Saturday, 31 January 2009

KEYNESIAN BEAUTY CONTESTS, REVERSE POP IDOL, AND ONLINE VOTING COMPETITIONS

When thinking about incentivizing online participation its rare that the name of John Maynard Keynes, the Economist, is raised in conversation alongside that of Simon Cowell of American Idol and X-Factor fame. Simon Cowell wasn't the first to do it, but he has taken the idea of a popular vote in a talent contest to a new level, and with the assistance of his panel, who act as 'advisor' to the voters, he has devised a winning formula.

However, this approach does not always work for all those involved. In the UK recently, Strictly Come Dancing, a TV dance contest, created huge public controversy because the panel wanted a political reporter (pictured above) with two-left feet voted out, whilst a sympathetic voting public wanted him to stay in.

This advisory panel plus popular vote model doesn't always work on TV, and presents serious problems for online. People cheat online and it is not always the best entrants that win. As social participation becomes more important the mechanics by which these games are governed becomes more importanat. Site's such as Digg have had to change because of the wrong mechanics:

It has been reported that the top 100 Digg users controlled 56% of Digg's frontpage content, and that a niche group of just twenty individuals had submitted 25% of the frontpage content. A few sites have raised the problem of groupthink and the possibility that the site is being "manipulated", so to speak. In response to this question, the site's founder Kevin Rose has announced an upcoming change to the site's algorithm.
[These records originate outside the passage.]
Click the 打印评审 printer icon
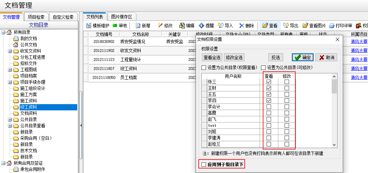Image resolution: width=368 pixels, height=173 pixels. point(331,26)
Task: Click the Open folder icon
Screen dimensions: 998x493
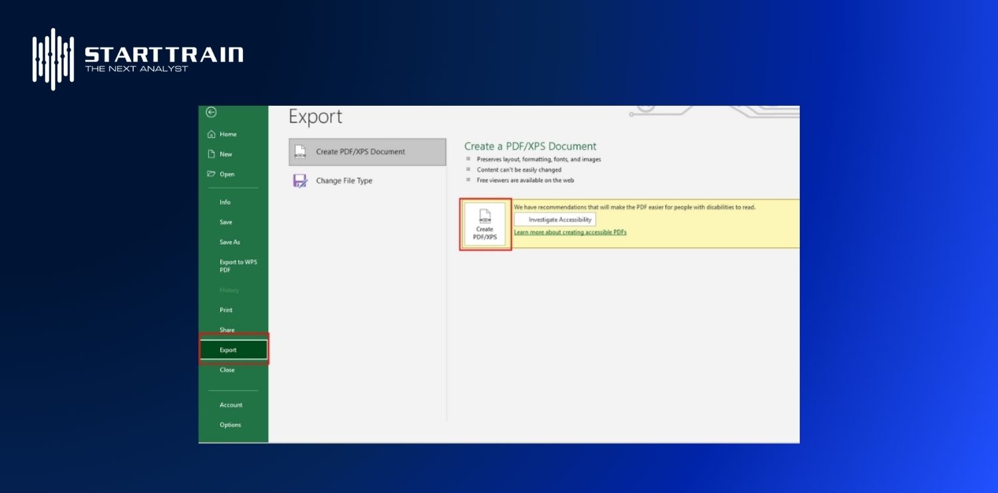Action: pos(211,174)
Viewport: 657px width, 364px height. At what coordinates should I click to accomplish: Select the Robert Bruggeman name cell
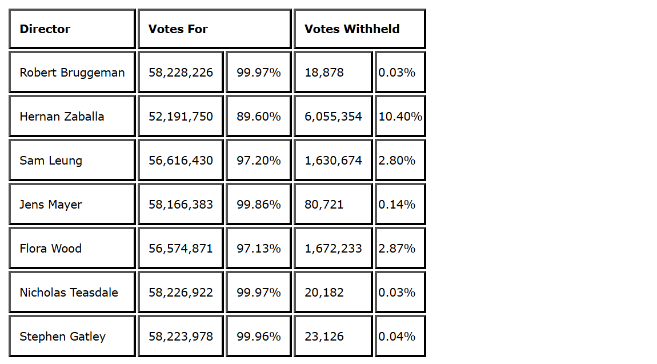click(x=72, y=73)
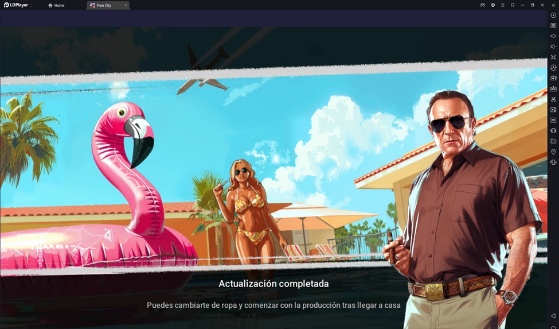
Task: Click the shake device icon
Action: 553,162
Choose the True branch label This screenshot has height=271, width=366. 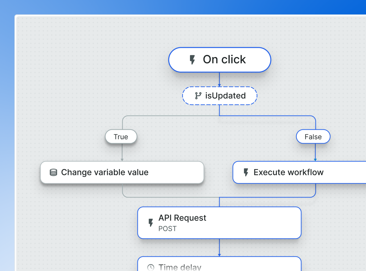click(121, 137)
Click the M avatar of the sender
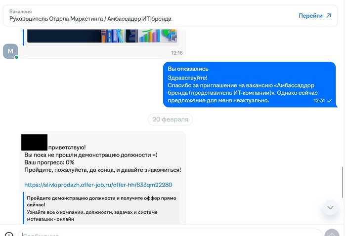346x236 pixels. pos(10,51)
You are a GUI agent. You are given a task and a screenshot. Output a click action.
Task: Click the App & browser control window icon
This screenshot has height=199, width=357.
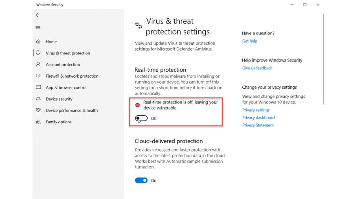point(38,88)
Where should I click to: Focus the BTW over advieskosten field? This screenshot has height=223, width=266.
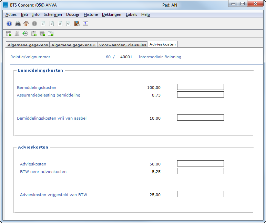pos(200,171)
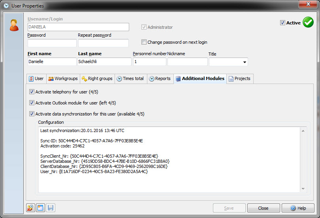The height and width of the screenshot is (218, 320).
Task: Uncheck Activate data synchronization for this user
Action: (x=32, y=114)
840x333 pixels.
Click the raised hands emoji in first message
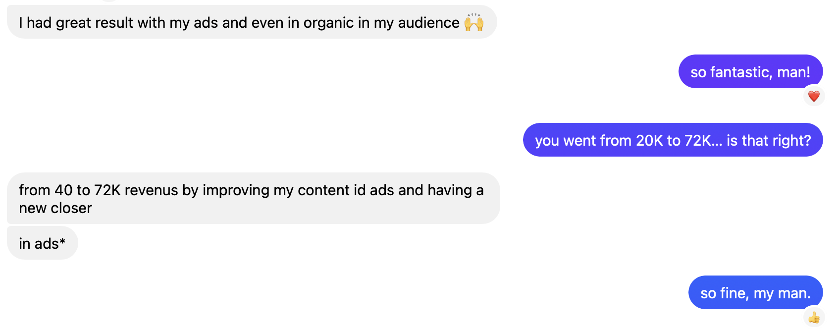click(474, 23)
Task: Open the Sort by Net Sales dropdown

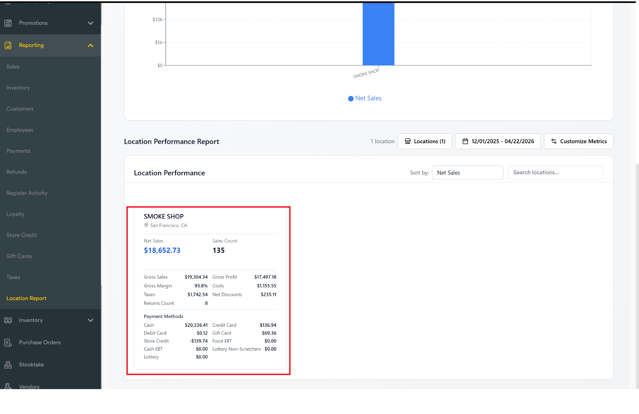Action: 467,173
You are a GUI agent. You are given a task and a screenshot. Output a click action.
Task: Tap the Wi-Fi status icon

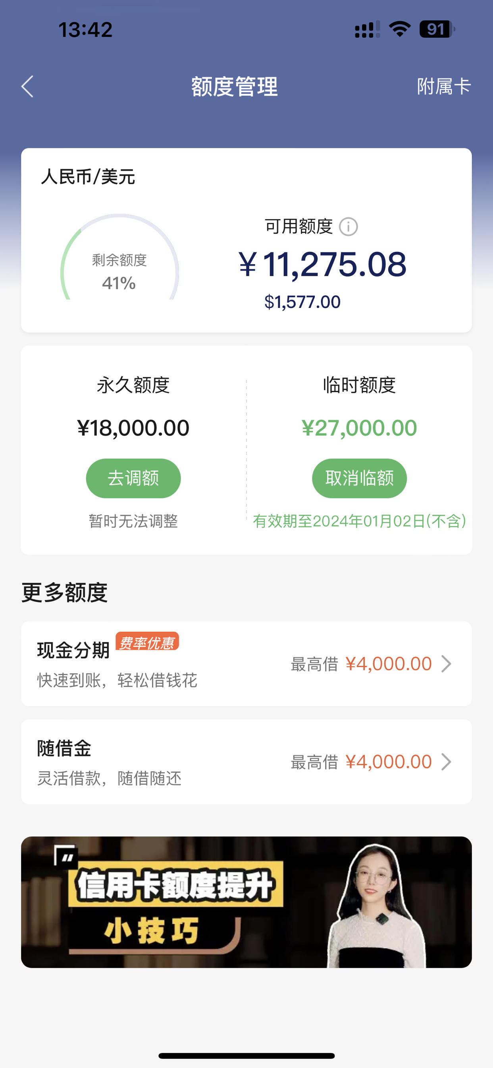399,29
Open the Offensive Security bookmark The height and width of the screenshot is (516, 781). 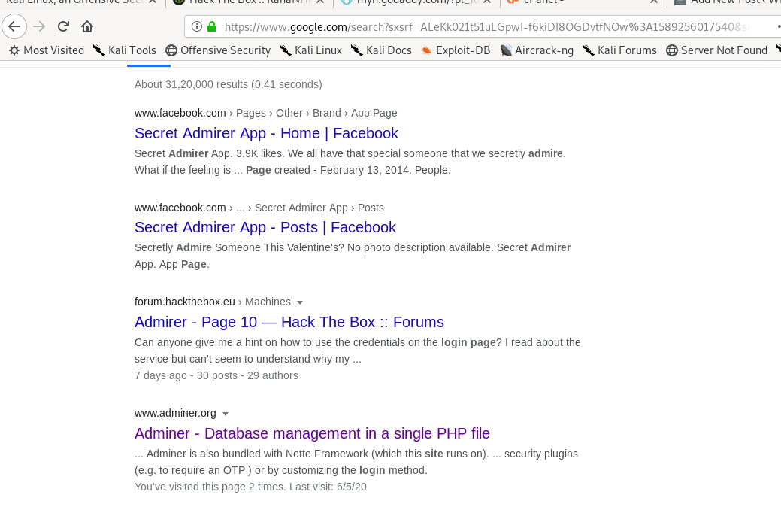[x=218, y=50]
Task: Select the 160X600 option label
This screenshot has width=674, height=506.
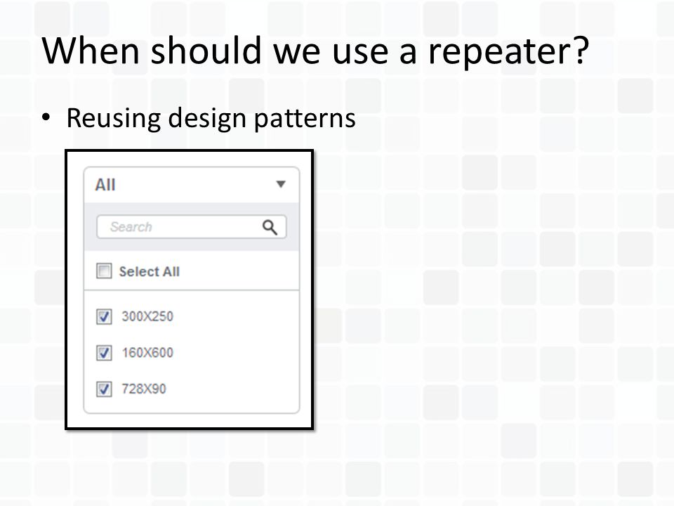Action: click(x=147, y=353)
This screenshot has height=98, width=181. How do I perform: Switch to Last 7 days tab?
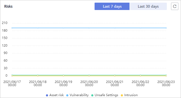(112, 6)
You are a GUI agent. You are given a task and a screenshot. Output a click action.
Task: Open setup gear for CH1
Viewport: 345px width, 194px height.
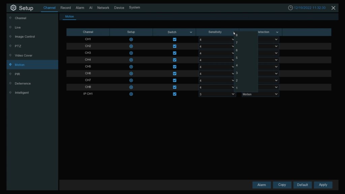131,39
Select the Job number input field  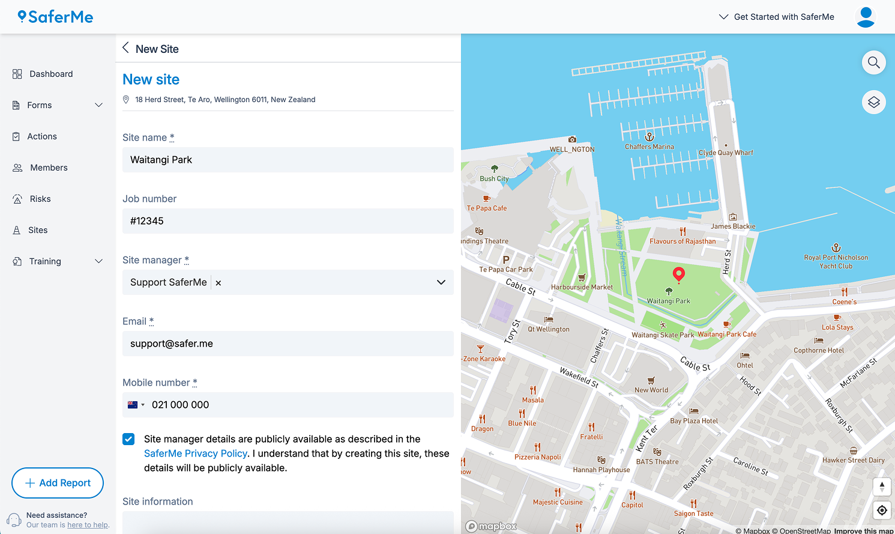click(x=288, y=221)
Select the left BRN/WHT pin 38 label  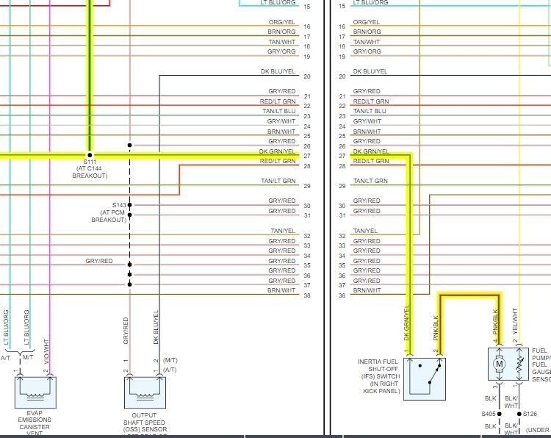(x=281, y=291)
I am recommending two other models now, rather than just a 'Pop Idol' model for online voting contests.

These models are:

1. The Reverse Pop Idol - Where the public vote on their favourites - acting as a type of advisory panel - and then the judges choose from the candidates with the highest votes

2. Keynesian Beauty Contest - developed by John Maynard Keynes, Wikipedia describes this as a concept, where in a fictional newspaper contest, each entrant is asked to choose a set of six faces from photographs of women that were the "most beautiful". Those who picked the most popular face are then eligible for a prize. In my version of the beauty contest, if you vote for the same faces as the judges finally do then you win. I think this model reduces the chances of cheating on one level (through fake accounts and multiple voting), creates more community through anticipating and studying everyone else's voting patterns, and it makes it a more unpredictable game because the judge's choice needs to be guessed at as well.

Keynes (pictured above) said “It is not a case of choosing those [faces] which, to the best of one’s judgment, are really the prettiest, nor even those which average opinion genuinely thinks the prettiest. We have reached the third degree where we devote our intelligences to anticipating what average opinion expects the average opinion to be. And there are some, I believe, who practise the fourth, fifth and higher degrees.” (Keynes, General Theory of Employment Interest and Money, 1936).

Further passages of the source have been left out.